After her family settled permanently in the United States when she was 14-years-old, she struggled to fit in during high school, experiences that she says “have shaped my passion as a teacher.” She is currently working on three books including one with her students in Southeast D.C., where she works as a Spanish teacher at the SEED Public Charter School. She says she carries everything she learned as a high schooler—and what she didn’t learn—into her involvement with the youth today, though sometimes she feels people underestimate her because of her accent or assertiveness.

Recently she dropped by Hola Cultura’s S.P.E.L. to talk to us about Afro-Latinidad. Here’s what she had to say.


Can you tell us about how your upbringing in the United States differed from your time growing up in the Dominican Republic?

In the United States, there’s not a lot of quality of life. We have to go to school in this country from 8 a.m. until 4 p.m. In the Dominican Republic, we only did school from 8 a.m. to 12 or from 1 p.m. to 4 p.m. The school system, while a weak one, is a lot more relaxed.

It was never a competition when I was in the Dominican Republic. In the U.S., there’s so much competition in education and careers. Nobody ever tells you, ‘What kind of human do you want to be when you grow up?’ Instead, they used to ask me, ‘What kind of profession do you want to have?’

Here, it’s like, ’You need to do this.’ It’s not: ‘You should’; it’s ‘You need to.” It’s ‘Because you’re a woman, and you’re Black, and you’re Latina, and you’re an immigrant, there are a lot of things that you need to make sure you do’ (in order to have professional success).

As someone who has experienced identity as expressed in two different countries, have you found your identity differently in different places?

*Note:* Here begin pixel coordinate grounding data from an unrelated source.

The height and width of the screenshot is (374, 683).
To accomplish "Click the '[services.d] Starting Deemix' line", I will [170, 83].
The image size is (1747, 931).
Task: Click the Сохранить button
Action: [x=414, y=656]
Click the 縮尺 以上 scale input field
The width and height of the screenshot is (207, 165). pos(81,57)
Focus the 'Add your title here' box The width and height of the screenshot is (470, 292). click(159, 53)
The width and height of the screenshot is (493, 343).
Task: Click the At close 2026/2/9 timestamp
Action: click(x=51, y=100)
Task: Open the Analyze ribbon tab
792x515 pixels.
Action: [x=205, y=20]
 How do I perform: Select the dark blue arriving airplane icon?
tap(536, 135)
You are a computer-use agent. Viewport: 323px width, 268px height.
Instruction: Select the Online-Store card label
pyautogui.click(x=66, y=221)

Yes, in different places and groups of people. It goes beyond code switching (alternate between languages or cultures).

When I’m around children, I have this whole persona. The best version of me is when I interact with the youth. This is because I carry everything that I learned as a high schooler—or what I didn’t learn—into my involvement with the youth.

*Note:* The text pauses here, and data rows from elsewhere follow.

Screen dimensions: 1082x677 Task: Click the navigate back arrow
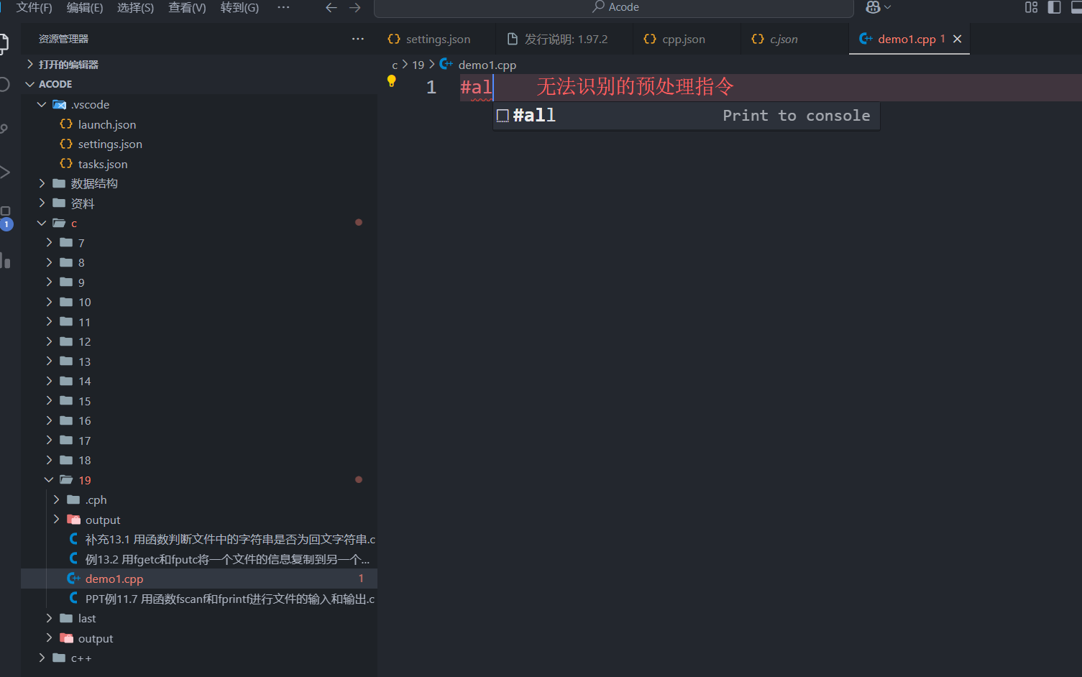tap(331, 8)
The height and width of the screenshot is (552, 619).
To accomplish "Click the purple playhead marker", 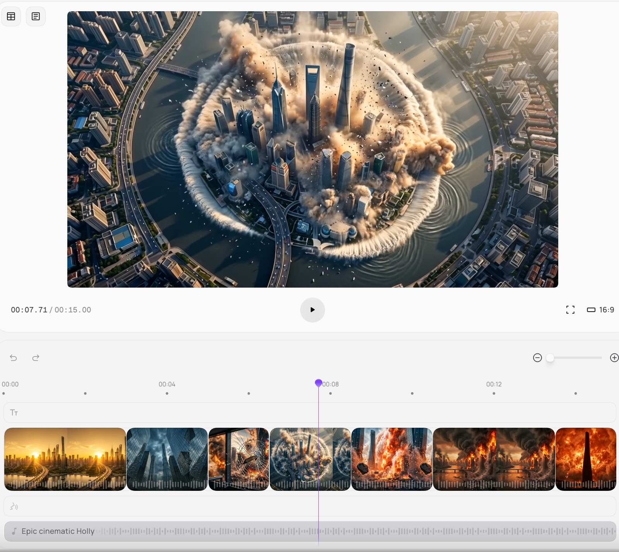I will coord(318,383).
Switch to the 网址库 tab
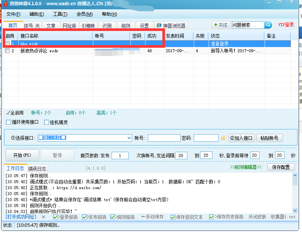The height and width of the screenshot is (232, 302). coord(69,26)
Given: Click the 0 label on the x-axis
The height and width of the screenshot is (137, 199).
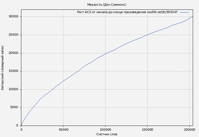Looking at the screenshot, I should click(21, 130).
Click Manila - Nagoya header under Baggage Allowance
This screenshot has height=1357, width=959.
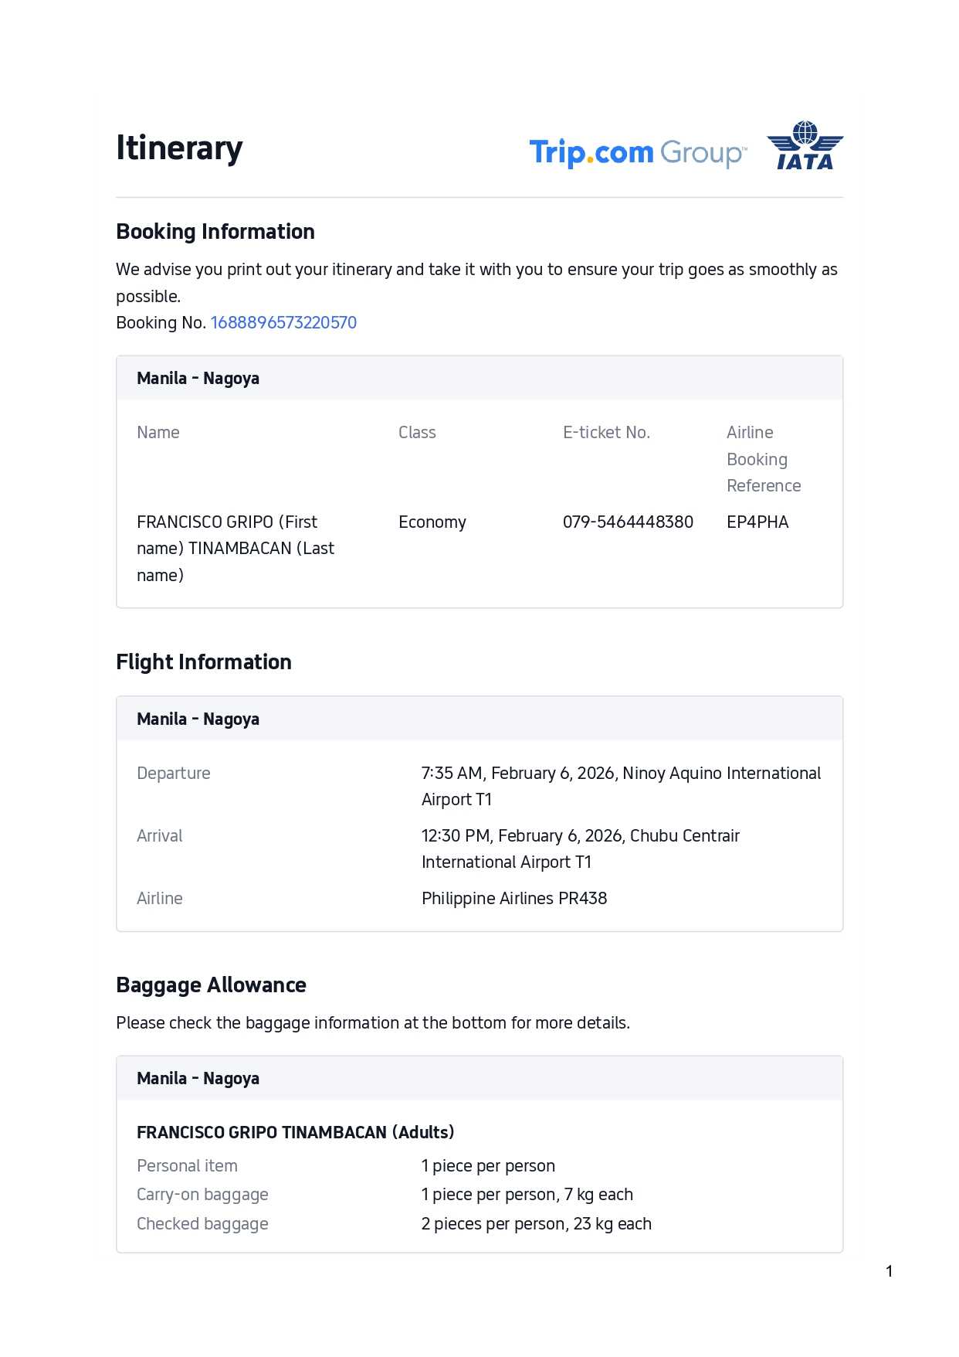click(198, 1079)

When I’m in professional spaces, at times because of my accent or because of my assertiveness, I feel like people downplay my knowledge as a woman, as an immigrant. I’m like Cardi B: I fall down eight times; I get up nine. You know what I’m saying? I do code-switch but always make sure I’m true to my core. I’m respectful to everybody. I’m youth oriented. I am loving. I’m kind. I’m forgiving but don’t cross me, because I know my worth as a woman, as a person, and as a professional.

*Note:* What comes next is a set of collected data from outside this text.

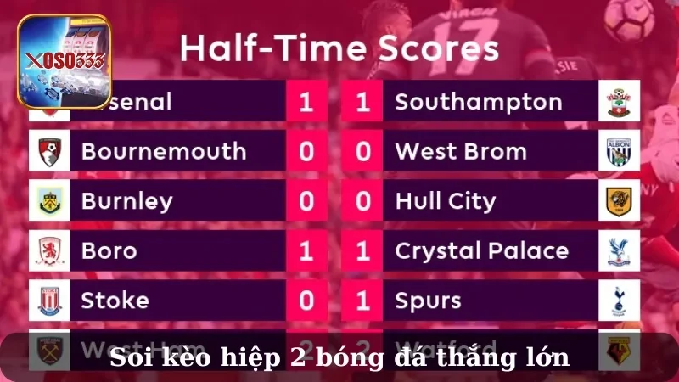Click the Stoke club crest

coord(50,301)
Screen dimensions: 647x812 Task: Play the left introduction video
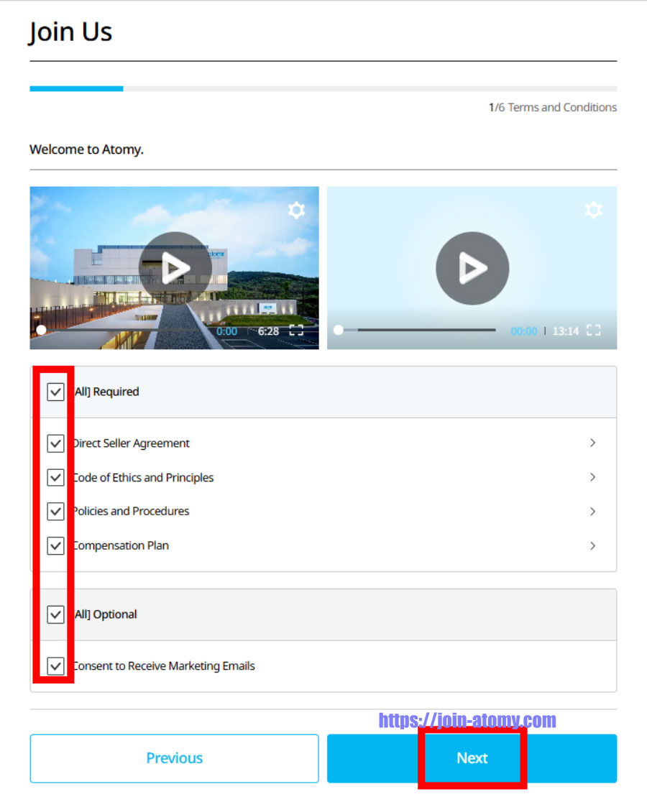(174, 267)
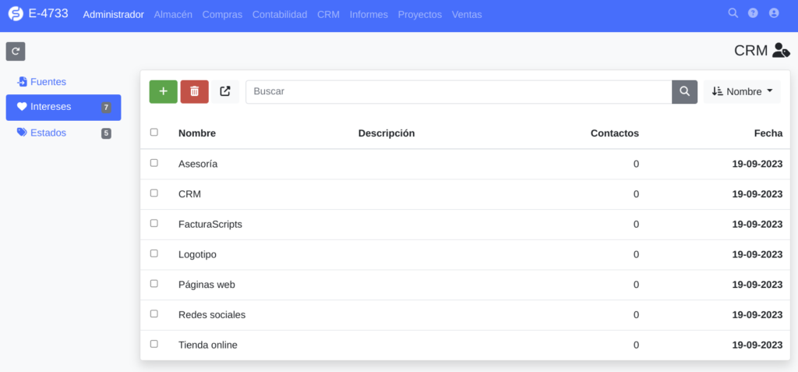Viewport: 798px width, 372px height.
Task: Click the help question mark icon
Action: tap(753, 13)
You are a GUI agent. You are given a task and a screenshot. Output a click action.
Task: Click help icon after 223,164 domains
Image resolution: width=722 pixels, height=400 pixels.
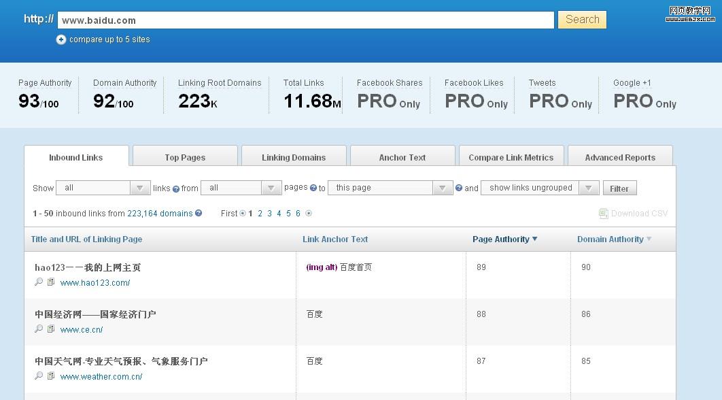coord(199,214)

It has made my identity more fluid because I’m able to empathize with people who don’t fit in. While I am true to my identity, I’m also a global citizen. I want to ensure that if you’re beside me, you’re going to feel comfortable. I’m going to make space for you, as well.

You are someone who has been able to speak publicly on race and your activism. What are some of the perspectives you share that are normally new for listeners?

I could talk about race and allowing equality and all of that, but our youth need to see more people who are diverse within their culture.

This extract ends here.